A magazine article about fruit cobblers caught my eye the other day. In the glossy pictures, colorful fruit bubbled out from under a variety of crusts: cut biscuits; drop biscuits; and even crumbled biscuits.
Here in New England, we have a wonderful heritage of local recipes and regional variations, but the names can be confusing, overlapping, and sometimes obscure. Cobbler, crisp, crumble, and Brown Betty along with slump, grunt, and pandowdy all describe fruit baked under a golden brown bonnet. But the meanings of these names change from source to source and region to region.

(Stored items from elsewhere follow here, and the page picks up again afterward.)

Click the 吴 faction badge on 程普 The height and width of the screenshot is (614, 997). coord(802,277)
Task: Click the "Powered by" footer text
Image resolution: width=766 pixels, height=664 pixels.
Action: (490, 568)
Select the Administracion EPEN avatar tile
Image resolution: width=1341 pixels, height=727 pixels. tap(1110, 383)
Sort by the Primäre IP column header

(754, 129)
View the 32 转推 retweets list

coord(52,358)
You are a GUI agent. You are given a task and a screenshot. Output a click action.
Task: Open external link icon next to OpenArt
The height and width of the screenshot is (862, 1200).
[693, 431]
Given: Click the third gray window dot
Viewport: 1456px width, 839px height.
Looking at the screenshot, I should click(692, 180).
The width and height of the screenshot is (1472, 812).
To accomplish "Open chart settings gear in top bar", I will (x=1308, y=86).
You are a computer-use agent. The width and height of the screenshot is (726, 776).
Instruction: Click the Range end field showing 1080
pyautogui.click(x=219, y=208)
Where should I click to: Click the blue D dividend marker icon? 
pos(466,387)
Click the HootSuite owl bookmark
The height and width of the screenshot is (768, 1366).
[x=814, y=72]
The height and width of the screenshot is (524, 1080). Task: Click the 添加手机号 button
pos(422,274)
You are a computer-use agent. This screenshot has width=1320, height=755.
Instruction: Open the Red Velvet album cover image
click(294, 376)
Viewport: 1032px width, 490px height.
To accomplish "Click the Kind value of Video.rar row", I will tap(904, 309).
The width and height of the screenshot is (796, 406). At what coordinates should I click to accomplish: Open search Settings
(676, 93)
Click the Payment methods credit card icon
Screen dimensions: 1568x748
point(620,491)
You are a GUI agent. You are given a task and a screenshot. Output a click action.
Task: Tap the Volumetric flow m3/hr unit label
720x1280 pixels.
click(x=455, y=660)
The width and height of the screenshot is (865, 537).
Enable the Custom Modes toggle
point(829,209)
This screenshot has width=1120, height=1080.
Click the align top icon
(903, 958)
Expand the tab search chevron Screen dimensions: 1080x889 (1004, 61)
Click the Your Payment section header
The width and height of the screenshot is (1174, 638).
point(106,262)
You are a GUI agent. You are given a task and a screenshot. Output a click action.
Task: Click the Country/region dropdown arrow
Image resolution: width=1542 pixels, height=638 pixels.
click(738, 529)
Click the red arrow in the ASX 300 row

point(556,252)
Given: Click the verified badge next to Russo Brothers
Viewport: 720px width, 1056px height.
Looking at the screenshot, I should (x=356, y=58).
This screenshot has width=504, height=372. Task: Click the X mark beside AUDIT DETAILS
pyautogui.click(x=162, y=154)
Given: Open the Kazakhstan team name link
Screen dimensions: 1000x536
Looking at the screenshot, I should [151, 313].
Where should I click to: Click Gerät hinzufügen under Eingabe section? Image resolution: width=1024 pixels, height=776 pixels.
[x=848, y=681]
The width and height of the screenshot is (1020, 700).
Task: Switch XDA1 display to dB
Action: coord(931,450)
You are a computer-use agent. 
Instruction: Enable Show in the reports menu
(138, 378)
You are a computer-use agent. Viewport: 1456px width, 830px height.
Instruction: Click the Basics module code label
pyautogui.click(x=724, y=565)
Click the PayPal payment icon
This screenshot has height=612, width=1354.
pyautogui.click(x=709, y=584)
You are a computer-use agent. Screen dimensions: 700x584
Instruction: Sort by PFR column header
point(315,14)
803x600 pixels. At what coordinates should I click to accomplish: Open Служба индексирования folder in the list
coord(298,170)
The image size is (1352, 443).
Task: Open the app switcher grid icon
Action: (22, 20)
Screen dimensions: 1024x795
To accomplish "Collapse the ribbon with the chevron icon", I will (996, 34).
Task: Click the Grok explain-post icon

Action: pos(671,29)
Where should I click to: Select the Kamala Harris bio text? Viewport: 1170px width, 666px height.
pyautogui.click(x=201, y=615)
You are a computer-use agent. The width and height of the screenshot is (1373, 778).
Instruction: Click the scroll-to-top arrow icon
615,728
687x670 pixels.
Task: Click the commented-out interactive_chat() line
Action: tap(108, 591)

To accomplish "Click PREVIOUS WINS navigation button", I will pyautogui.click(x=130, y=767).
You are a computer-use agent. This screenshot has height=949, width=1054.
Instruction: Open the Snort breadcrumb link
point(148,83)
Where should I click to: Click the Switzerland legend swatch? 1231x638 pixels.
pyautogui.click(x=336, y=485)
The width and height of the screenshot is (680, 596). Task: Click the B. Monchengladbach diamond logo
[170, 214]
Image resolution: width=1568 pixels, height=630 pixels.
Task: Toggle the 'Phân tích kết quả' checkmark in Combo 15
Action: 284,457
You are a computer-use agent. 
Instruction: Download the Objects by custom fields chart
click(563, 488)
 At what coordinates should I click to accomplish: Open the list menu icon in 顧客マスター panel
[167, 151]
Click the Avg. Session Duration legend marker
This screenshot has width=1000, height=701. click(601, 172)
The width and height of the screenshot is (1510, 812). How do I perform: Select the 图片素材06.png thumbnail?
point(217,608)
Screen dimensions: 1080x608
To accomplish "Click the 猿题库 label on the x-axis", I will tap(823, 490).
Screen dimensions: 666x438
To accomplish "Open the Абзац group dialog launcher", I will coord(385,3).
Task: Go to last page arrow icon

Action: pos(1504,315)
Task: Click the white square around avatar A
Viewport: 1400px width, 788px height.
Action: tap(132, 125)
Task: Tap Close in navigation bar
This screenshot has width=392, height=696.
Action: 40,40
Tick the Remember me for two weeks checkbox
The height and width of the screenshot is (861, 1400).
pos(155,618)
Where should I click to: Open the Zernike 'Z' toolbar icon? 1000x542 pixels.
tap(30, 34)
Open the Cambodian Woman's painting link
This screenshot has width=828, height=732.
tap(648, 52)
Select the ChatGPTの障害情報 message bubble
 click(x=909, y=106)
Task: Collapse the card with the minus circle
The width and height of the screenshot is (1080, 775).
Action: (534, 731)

Some recipes are popular today, while others have fallen from favor.
Cobbler is a broad category that spans the fruit seasons from early blueberries to autumn apples. Generally speaking, a cobbler is baked under a biscuit crust. The name may come from the baked crusts’ resemblance to cobblestones, or because they’re “so easy they can be cobbled together with fresh fruit and kitchen staples,” according to Greg Patent in Baking in America.
The biscuit crust can be one solid sheet rolled out to cover the baking dish, traditional cut rounds, rustic drop biscuits, or even the crumbled biscuit dough recommended by Erin McDowell in Fine Cooking. The biscuits can be shoulder to shoulder to rise into a solid crust or spaced apart to let the fruit bubble up through. Recipe variations for the dough can include a little sugar, some buttermilk, and spices – most often cinnamon. There’s lots of versions and little consensus – beyond the idea that regardless of method, a cobbler is always welcome!
There’s another school of thought on cobblers that seems to have Southern roots. The method here is to pour a batter in the bottom of a buttered baking dish and then spread the fruit on top. During baking the batter rises up to cuddle the fruit. This is along the lines of a classic French clafoutis or Ellyn’s Rotten Fruit Cake.
Crisps and crumbles are variations on a theme. A crumbly streusel topping of butter, sugar, and flour – often seasoned with a generous measure of cinnamon – is sprinkled on the fruit and baked to a crunchy, golden brown. This is one of man’s greatest creations. Who among us has not sneaked a few irresistible streusel nuggets from the top of a muffin, coffee cake, or fruit crisp before digging into the whole thing?
Marsha makes the best streusel with just the three basic ingredients. Others feel compelled to add more. Some authorities say that oats are essential to add a chewy texture and toasty flavor.
Chopped nuts can be added to streusel – pecans or walnuts – which toast up beautifully during baking. Adding nuts may make the difference between a crisp and a crumble, or it may not. There’s a lack of consensus on this distinction.
A Brown Betty, usually an apple Brown Betty, was a standard dessert a few generations ago but is seldom seen now. Built up with multiple layers of seasoned breadcrumbs and fruit, it was probably a way to use up stale bread and perishable fruit. Cinnamon is usually included, one recipe called for the nutty flavor of browned butter, Ruth Wakefield, in the famous Toll House cookbook, added a caramel syrup flavored with orange peel. James Beard liked his served hot, with heavy pouring cream.
A pandowdy is perhaps the most obscure of the baked fruit desserts. I’ve always understood it to be baked with a single biscuit dough crust, but that overlaps with some definitions of a cobbler. A couple sources say that the crust is to be broken partway through baking so the fruit can bubble up, giving it a dowdy appearance. James Beard in American Cookery bakes his pandowdy with a pie crust on top and then turns it out upside-down like a Tart Tatin. Older recipes call for molasses in the fruit.
We come now to the archaic world of slumps, grunts, and buckles. I always understood that a slump or grunt was essentially pie without the crust – stewed fruit of a sort. WhatsCookingAmerica.net backs me up on this going on to say that grunt is a Massachusetts term, while slump was used in Vermont, Maine, and Rhode Island. Connecticut doesn’t seem to have an opinion.
Buckle is, as near as I can tell, another name for a crisp. Alexandra Penfold on SeriousEats.com describes the buckle as somewhere between a Betty and a coffee cake with the fruit mixed all the way through, a little like a giant muffin. The top is said to buckle into a rough texture as it cooks.
For now, I’m going to skip Birds Nest Pudding, Short Cake, Long Cake, Boy Bait, Sonkers, and any other baked fruit dessert you can come up with. Every region and culture seems to have their own.
Now that Memorial Day has passed, the local fruit season will be here soon. In the meantime, there are already blueberries in the store from Georgia and a few early peaches from California. The New England cobbler season starts with blueberries, the basis of many of the old recipes, and runs through to apples, great for so many favorite baked fruit desserts.
Whatever your fruit preference, bake some up under your favorite crust. It’ll draw a crowd!